WEDNESDAY, July 14 (HealthDay News) -- New private health plans must cover preventive services such as blood pressure tests and cancer screenings with no cost-sharing requirements for consumers, according to new U.S. regulations issued Wednesday.
Included in these services are basic tests such as blood pressure, diabetes and cholesterol checks, many cancer screenings, routine vaccinations, prenatal care and regular wellness checkups for infants and children. The new rules are designed to make access to these services easier, according to the U.S. Department of Health and Human Services.
The new regulations do not affect existing health insurance plans but are expected to impact 88 million Americans in the future, according to a key presidential adviser.
"Today's rule really represents a fundamental shift about what it means to have health insurance coverage," Nancy-Ann DeParle, director of the White House Office of Health Reform, said during an afternoon news conference.
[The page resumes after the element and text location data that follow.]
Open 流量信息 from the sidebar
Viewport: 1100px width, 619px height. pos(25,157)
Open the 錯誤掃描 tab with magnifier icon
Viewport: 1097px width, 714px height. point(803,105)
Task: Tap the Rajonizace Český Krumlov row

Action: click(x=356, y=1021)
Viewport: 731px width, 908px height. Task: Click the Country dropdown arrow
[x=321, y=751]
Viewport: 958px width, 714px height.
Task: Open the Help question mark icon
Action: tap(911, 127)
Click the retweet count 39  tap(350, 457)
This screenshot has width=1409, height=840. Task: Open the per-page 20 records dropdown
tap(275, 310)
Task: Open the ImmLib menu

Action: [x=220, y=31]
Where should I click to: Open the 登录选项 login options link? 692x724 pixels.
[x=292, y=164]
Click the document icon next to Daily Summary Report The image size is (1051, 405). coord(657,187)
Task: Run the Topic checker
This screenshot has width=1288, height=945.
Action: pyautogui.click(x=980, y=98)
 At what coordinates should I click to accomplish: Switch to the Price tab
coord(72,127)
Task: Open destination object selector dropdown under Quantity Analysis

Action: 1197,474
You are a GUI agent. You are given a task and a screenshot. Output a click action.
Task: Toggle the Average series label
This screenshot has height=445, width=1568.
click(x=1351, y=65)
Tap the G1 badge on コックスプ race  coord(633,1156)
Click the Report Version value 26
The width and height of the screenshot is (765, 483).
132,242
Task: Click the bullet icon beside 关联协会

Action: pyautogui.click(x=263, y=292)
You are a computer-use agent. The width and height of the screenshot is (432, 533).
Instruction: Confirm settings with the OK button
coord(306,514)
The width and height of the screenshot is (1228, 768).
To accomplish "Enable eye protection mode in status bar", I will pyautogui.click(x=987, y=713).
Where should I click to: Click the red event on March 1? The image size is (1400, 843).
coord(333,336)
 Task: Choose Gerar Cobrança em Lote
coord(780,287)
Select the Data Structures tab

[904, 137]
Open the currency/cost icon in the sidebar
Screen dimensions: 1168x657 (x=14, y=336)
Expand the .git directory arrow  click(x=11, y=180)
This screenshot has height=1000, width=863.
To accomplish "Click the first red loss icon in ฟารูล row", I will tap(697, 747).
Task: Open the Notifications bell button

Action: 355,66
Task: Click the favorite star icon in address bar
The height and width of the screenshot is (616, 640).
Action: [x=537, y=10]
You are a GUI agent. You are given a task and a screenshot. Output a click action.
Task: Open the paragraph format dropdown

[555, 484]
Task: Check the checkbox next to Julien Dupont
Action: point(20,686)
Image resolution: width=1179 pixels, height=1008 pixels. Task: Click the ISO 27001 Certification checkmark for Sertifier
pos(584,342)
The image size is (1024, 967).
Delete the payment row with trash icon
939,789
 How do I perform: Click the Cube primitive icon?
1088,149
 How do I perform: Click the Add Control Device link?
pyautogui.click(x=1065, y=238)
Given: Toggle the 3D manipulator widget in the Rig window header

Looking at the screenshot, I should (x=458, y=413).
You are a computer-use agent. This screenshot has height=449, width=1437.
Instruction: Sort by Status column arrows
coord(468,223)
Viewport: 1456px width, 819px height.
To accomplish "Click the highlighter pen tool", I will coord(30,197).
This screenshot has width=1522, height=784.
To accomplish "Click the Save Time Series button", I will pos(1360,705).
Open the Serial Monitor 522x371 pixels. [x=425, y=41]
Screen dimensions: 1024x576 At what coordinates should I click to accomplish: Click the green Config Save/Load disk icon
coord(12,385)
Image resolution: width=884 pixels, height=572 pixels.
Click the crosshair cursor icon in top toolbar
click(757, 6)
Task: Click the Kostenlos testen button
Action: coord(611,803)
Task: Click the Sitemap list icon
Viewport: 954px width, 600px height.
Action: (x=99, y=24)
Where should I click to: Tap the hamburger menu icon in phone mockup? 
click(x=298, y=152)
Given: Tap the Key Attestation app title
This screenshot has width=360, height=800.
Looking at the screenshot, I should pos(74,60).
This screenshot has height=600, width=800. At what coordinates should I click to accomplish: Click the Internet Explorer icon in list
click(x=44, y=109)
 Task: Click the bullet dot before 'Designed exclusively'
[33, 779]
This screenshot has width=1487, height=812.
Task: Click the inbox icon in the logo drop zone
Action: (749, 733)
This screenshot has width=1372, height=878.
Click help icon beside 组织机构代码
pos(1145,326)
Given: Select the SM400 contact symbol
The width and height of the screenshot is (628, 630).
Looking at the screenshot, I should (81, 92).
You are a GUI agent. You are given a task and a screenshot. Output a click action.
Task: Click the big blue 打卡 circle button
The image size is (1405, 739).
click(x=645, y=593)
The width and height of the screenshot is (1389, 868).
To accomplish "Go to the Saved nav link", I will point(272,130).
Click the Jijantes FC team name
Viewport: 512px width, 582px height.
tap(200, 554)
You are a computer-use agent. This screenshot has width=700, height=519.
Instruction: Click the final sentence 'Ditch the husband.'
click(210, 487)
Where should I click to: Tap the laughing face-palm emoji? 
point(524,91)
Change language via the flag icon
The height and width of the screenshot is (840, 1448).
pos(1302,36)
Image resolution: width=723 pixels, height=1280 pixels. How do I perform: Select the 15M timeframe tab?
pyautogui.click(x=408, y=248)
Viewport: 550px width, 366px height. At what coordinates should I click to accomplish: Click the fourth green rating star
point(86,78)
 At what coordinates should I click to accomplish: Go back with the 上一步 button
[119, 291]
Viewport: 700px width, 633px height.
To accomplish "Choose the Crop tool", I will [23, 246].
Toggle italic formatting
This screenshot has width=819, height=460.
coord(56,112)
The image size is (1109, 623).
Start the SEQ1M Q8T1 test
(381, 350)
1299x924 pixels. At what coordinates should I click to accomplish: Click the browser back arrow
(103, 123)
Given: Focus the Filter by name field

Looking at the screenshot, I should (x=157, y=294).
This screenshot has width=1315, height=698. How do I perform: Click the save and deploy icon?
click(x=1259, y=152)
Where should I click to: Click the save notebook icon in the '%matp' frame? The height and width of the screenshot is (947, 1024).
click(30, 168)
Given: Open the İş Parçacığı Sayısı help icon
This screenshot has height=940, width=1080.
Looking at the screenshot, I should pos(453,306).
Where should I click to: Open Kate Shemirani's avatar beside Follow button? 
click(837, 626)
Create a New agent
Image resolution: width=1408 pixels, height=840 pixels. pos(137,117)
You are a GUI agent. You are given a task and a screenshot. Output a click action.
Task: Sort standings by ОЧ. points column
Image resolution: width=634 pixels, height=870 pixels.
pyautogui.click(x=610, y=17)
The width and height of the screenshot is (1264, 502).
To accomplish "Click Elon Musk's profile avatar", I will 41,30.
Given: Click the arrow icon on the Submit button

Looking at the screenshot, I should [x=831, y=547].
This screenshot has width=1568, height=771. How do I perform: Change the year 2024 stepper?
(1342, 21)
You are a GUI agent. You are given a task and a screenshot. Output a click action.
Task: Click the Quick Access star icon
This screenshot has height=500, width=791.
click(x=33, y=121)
"We are shifting from health insurance coverage, meaning coverage for sickness, to ... coverage to keep you well," she added.
The goal of the new regulations, the latest in a series of reforms enacted under the health-reform legislation signed by President Barack Obama in March, is to remove cost as a barrier to preventive care, officials said.
"Often, because of costs, Americans use preventative services at about half the recommended rate," Stephanie Cutter, assistant to the President for special projects, said during the news conference. "Twelve percent of children have not had a doctor's visit in the past year [or] received recommended care less than half the time," she said.
And she added, chronic diseases, such as cancer, diabetes and heart disease, are responsible for seven out of 10 deaths each year and account for 75 percent of the nation's health-care spending.